> _Data shown_
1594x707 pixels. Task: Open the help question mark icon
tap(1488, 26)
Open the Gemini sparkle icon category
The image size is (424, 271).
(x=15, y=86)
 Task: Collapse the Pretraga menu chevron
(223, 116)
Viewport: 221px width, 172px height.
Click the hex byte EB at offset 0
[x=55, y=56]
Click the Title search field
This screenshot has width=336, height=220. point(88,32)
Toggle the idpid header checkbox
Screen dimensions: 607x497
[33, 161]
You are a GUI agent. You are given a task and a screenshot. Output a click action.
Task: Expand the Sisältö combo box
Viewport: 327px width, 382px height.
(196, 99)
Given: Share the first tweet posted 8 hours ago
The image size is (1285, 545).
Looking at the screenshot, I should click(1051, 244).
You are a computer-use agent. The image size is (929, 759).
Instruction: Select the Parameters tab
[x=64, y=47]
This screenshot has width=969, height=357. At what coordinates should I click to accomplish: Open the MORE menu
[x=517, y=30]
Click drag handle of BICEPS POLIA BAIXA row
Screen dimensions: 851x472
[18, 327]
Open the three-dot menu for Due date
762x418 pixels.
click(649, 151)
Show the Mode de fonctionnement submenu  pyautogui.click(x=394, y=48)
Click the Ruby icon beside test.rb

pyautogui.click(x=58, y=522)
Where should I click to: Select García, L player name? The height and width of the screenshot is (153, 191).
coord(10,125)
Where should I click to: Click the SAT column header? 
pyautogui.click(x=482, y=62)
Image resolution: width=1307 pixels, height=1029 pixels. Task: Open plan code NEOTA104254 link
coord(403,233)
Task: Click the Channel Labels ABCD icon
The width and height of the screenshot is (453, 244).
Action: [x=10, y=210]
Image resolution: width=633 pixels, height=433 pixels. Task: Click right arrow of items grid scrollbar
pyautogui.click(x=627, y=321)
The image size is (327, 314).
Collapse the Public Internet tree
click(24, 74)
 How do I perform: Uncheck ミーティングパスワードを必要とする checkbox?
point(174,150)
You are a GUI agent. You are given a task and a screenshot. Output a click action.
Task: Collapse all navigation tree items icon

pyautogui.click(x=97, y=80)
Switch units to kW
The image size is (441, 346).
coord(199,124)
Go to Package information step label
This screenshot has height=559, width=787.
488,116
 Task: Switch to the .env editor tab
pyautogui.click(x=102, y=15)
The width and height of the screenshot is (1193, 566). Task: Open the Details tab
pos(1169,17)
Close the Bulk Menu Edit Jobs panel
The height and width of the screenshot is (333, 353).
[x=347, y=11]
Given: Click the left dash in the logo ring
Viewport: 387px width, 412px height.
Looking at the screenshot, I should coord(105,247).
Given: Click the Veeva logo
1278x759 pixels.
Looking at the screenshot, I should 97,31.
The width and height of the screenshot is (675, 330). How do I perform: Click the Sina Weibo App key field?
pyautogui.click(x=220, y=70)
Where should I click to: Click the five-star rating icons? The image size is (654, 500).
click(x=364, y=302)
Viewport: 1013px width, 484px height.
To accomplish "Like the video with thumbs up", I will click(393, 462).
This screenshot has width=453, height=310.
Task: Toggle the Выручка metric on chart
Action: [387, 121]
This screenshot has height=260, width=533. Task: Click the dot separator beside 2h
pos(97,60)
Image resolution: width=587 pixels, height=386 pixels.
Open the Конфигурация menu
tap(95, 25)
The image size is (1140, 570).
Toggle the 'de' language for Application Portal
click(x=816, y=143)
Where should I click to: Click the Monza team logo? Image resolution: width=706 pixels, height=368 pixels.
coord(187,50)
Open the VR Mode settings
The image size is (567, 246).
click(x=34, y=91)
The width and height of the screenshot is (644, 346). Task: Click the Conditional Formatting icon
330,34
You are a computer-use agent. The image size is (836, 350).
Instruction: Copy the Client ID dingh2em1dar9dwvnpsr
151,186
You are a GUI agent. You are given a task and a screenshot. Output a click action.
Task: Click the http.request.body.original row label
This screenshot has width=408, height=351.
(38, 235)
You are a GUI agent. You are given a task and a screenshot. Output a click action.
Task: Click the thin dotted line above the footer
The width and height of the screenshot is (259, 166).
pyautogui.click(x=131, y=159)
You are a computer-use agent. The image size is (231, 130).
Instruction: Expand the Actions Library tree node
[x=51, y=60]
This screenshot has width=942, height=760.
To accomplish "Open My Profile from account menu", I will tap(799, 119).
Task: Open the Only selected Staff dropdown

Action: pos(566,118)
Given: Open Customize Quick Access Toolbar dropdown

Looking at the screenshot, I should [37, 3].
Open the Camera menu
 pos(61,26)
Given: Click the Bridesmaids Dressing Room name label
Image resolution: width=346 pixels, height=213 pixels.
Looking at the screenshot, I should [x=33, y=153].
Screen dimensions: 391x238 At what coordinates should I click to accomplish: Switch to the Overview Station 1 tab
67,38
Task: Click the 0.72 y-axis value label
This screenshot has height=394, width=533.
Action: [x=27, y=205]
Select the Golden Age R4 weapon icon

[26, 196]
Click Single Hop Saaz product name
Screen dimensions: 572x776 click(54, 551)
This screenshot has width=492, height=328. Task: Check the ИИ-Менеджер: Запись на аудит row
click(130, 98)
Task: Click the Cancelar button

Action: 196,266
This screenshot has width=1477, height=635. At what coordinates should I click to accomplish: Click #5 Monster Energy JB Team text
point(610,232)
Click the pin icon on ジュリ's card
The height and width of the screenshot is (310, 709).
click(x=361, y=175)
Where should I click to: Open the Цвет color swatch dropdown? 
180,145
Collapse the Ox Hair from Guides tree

> _Task directions_
From the first line to the last, output the records word for word.

> _Response to the exercise_
1594x707 pixels. Task: Open the help question mark icon
tap(1488, 26)
Open the Gemini sparkle icon category
The image size is (424, 271).
(x=15, y=86)
 Task: Collapse the Pretraga menu chevron
(223, 116)
Viewport: 221px width, 172px height.
Click the hex byte EB at offset 0
[x=55, y=56]
Click the Title search field
This screenshot has width=336, height=220. point(88,32)
Toggle the idpid header checkbox
Screen dimensions: 607x497
[33, 161]
You are a GUI agent. You are given a task and a screenshot. Output a click action.
Task: Expand the Sisältö combo box
Viewport: 327px width, 382px height.
(196, 99)
Given: Share the first tweet posted 8 hours ago
The image size is (1285, 545).
Looking at the screenshot, I should click(1051, 244).
You are a computer-use agent. The image size is (929, 759).
Instruction: Select the Parameters tab
[x=64, y=47]
This screenshot has width=969, height=357. At what coordinates should I click to accomplish: Open the MORE menu
[x=517, y=30]
Click drag handle of BICEPS POLIA BAIXA row
Screen dimensions: 851x472
[18, 327]
Open the three-dot menu for Due date
762x418 pixels.
click(649, 151)
Show the Mode de fonctionnement submenu  pyautogui.click(x=394, y=48)
Click the Ruby icon beside test.rb

pyautogui.click(x=58, y=522)
Where should I click to: Select García, L player name? The height and width of the screenshot is (153, 191).
coord(10,125)
Where should I click to: Click the SAT column header? 
pyautogui.click(x=482, y=62)
Image resolution: width=1307 pixels, height=1029 pixels. Task: Open plan code NEOTA104254 link
coord(403,233)
Task: Click the Channel Labels ABCD icon
The width and height of the screenshot is (453, 244).
Action: [x=10, y=210]
Image resolution: width=633 pixels, height=433 pixels. Task: Click right arrow of items grid scrollbar
pyautogui.click(x=627, y=321)
The image size is (327, 314).
Collapse the Public Internet tree
click(24, 74)
 How do I perform: Uncheck ミーティングパスワードを必要とする checkbox?
point(174,150)
You are a GUI agent. You are given a task and a screenshot. Output a click action.
Task: Collapse all navigation tree items icon

pyautogui.click(x=97, y=80)
Switch units to kW
The image size is (441, 346).
coord(199,124)
Go to Package information step label
This screenshot has height=559, width=787.
488,116
 Task: Switch to the .env editor tab
pyautogui.click(x=102, y=15)
The width and height of the screenshot is (1193, 566). Task: Open the Details tab
pos(1169,17)
Close the Bulk Menu Edit Jobs panel
The height and width of the screenshot is (333, 353).
[x=347, y=11]
Given: Click the left dash in the logo ring
Viewport: 387px width, 412px height.
Looking at the screenshot, I should coord(105,247).
Given: Click the Veeva logo
1278x759 pixels.
Looking at the screenshot, I should 97,31.
The width and height of the screenshot is (675, 330). How do I perform: Click the Sina Weibo App key field?
pyautogui.click(x=220, y=70)
Where should I click to: Click the five-star rating icons? The image size is (654, 500).
click(x=364, y=302)
Viewport: 1013px width, 484px height.
To accomplish "Like the video with thumbs up", I will click(393, 462).
This screenshot has width=453, height=310.
Task: Toggle the Выручка metric on chart
Action: [387, 121]
This screenshot has height=260, width=533. Task: Click the dot separator beside 2h
pos(97,60)
Image resolution: width=587 pixels, height=386 pixels.
Open the Конфигурация menu
tap(95, 25)
The image size is (1140, 570).
Toggle the 'de' language for Application Portal
click(x=816, y=143)
Where should I click to: Click the Monza team logo? Image resolution: width=706 pixels, height=368 pixels.
coord(187,50)
Open the VR Mode settings
The image size is (567, 246).
click(x=34, y=91)
The width and height of the screenshot is (644, 346). Task: Click the Conditional Formatting icon
330,34
You are a computer-use agent. The image size is (836, 350).
Instruction: Copy the Client ID dingh2em1dar9dwvnpsr
151,186
You are a GUI agent. You are given a task and a screenshot. Output a click action.
Task: Click the http.request.body.original row label
This screenshot has width=408, height=351.
(38, 235)
You are a GUI agent. You are given a task and a screenshot. Output a click action.
Task: Click the thin dotted line above the footer
The width and height of the screenshot is (259, 166).
pyautogui.click(x=131, y=159)
You are a computer-use agent. The image size is (231, 130).
Instruction: Expand the Actions Library tree node
[x=51, y=60]
This screenshot has width=942, height=760.
To accomplish "Open My Profile from account menu", I will tap(799, 119).
Task: Open the Only selected Staff dropdown

Action: pos(566,118)
Given: Open Customize Quick Access Toolbar dropdown

Looking at the screenshot, I should [37, 3].
Open the Camera menu
 pos(61,26)
Given: Click the Bridesmaids Dressing Room name label
Image resolution: width=346 pixels, height=213 pixels.
Looking at the screenshot, I should [x=33, y=153].
Screen dimensions: 391x238 At what coordinates should I click to accomplish: Switch to the Overview Station 1 tab
67,38
Task: Click the 0.72 y-axis value label
This screenshot has height=394, width=533.
Action: [x=27, y=205]
Select the Golden Age R4 weapon icon

[26, 196]
Click Single Hop Saaz product name
Screen dimensions: 572x776 click(54, 551)
This screenshot has width=492, height=328. Task: Check the ИИ-Менеджер: Запись на аудит row
click(130, 98)
Task: Click the Cancelar button

Action: 196,266
This screenshot has width=1477, height=635. At what coordinates should I click to accomplish: Click #5 Monster Energy JB Team text
point(610,232)
Click the pin icon on ジュリ's card
The height and width of the screenshot is (310, 709).
click(x=361, y=175)
Where should I click to: Open the Цвет color swatch dropdown? 
180,145
Collapse the Ox Hair from Guides tree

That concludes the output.